George Wallner is a Hungarian-born engineer, inventor and entrepreneur. He founded the payment terminal manufacturer Hypercom in 1978 and later co-founded LoopPay, the mobile-payments company where he developed the Magnetic Secure Transmission technology behind Samsung Pay. He is a co-founder and chief technology officer of Magnet Defense, a Miami firm building autonomous unmanned surface vessels.

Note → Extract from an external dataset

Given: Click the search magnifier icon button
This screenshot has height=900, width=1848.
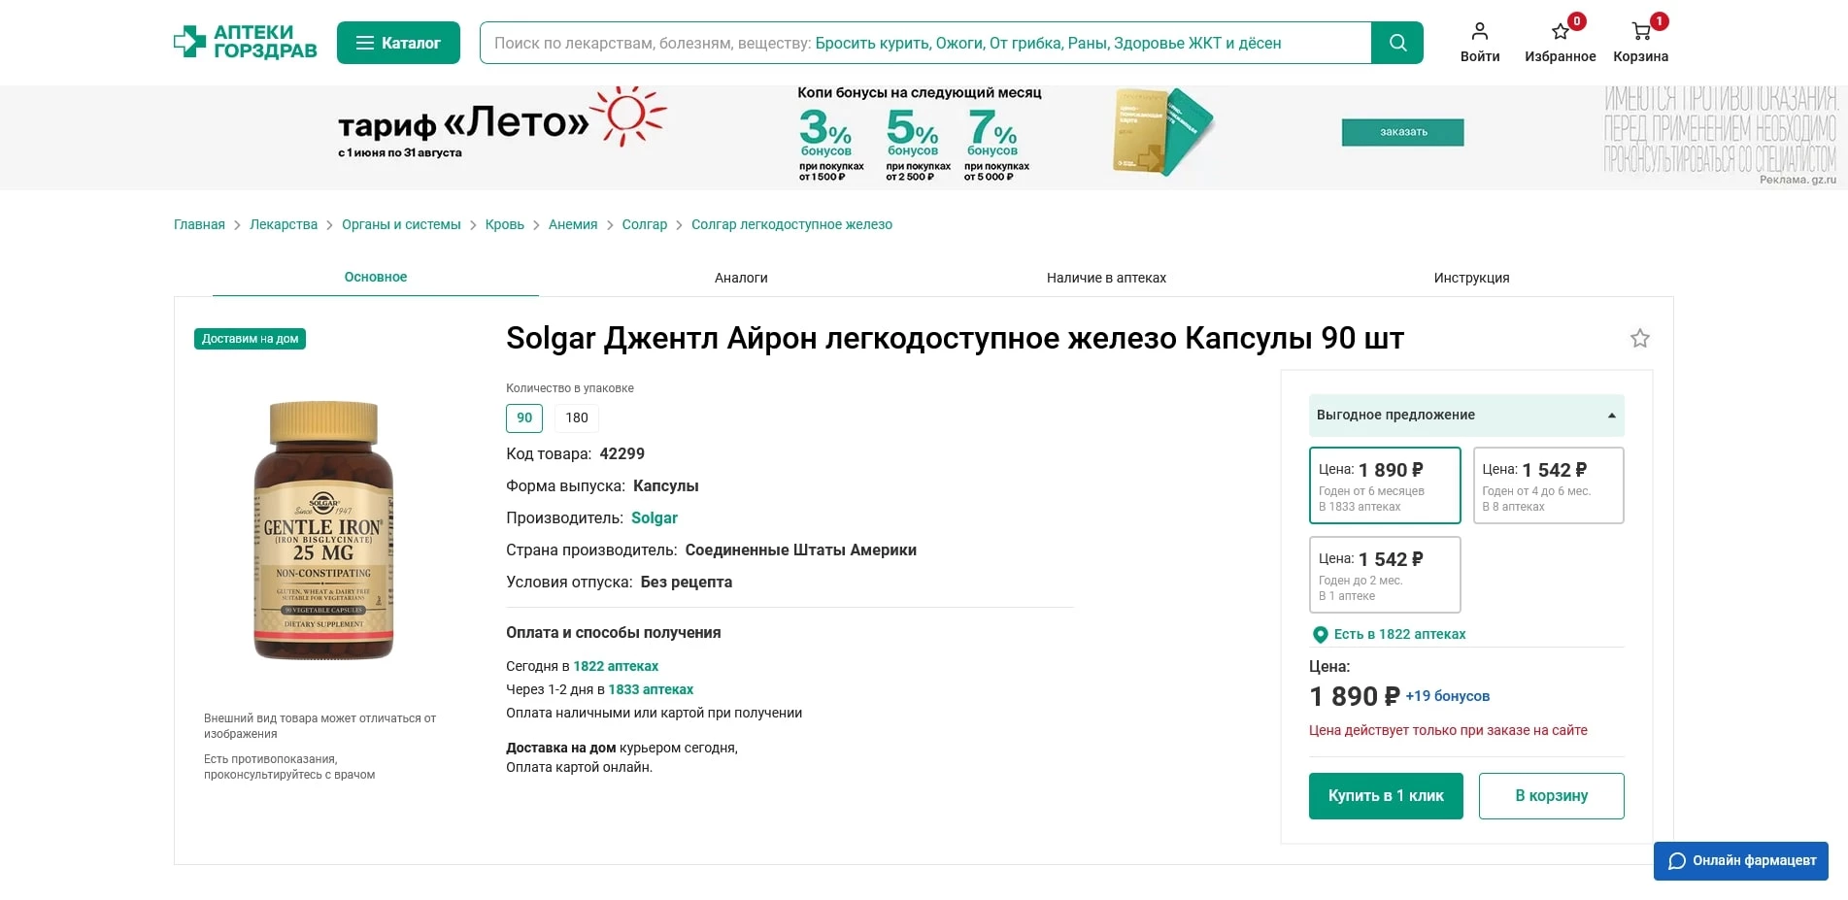Looking at the screenshot, I should [x=1396, y=43].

== Early life and education ==
Wallner was born in Hungary and studied electrical and communications engineering at Kandó Kálmán Technical College in Budapest. He emigrated to Australia in 1973 and spent roughly five years there building large telephone systems and data-collection networks.

== Career ==

=== Hypercom ===
Wallner founded Hypercom in 1978 with his brother Paul, building it from a business plan the two had drawn up in Sydney. Its systems delivered credit-card authorizations to merchant terminals quickly, and the company became an early maker of point-of-sale payment terminals. Hypercom used the Australian operation as a base to expand across the Asia-Pacific region, and later moved into Latin America. It relocated its headquarters to the United States in the late 1980s and settled in the Phoenix area, where it competed with VeriFone.

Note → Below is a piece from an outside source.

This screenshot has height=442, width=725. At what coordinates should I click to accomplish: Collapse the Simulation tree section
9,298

Hypercom listed on the New York Stock Exchange in 1997, with Wallner still its majority owner. The following year, The Nilson Report ranked him among the top ten smart-card experts. He chaired the board from the company's founding until mid-1999 and was president and chief executive until late 2000. He then served as chief strategist until 2003, when he moved into a consulting role.

=== LoopPay and Samsung Pay ===
Wallner came out of retirement in 2012 to co-found LoopPay with Will Graylin. He had earlier backed two of Graylin's mobile-payments ventures, ROAM Data and WAY Systems, as an investor and board member. As chief technology officer at the Burlington, Massachusetts company, he developed Magnetic Secure Transmission (MST), a method that lets a smartphone send payment-card data to an ordinary magnetic-stripe terminal without any change to the merchant's hardware.

Samsung Electronics acquired LoopPay in February 2015 as part of its move into mobile payments. Later that year LoopPay revealed that hackers had breached its corporate network months earlier. The company said the intruders had not reached its payment-management systems.

=== Marine technology and defense ===
Wallner owns Atlantitech, a Miami-based company that makes marine electronics and control systems, and he has owned and helped design several vessels. In 2020 the Louisiana shipbuilder Metal Shark delivered Magnet, a 48-metre aluminium expedition catamaran built to his commission. Incat Crowther was responsible for the naval architecture. Wallner designed the control system that runs the boat, and Atlantitech supplied much of its electrical equipment.

Wallner co-founded Magnet Defense, a Miami defense-technology company developing autonomous unmanned surface vessels, and is its chief technology officer. The company began production of its first M48 in March 2026 and expects to deliver it in the second quarter of 2027. In April 2026, at the Sea-Air-Space Exposition, it signed a memorandum of understanding with Hanwha Defense USA to jointly build a 38-metre unmanned vessel.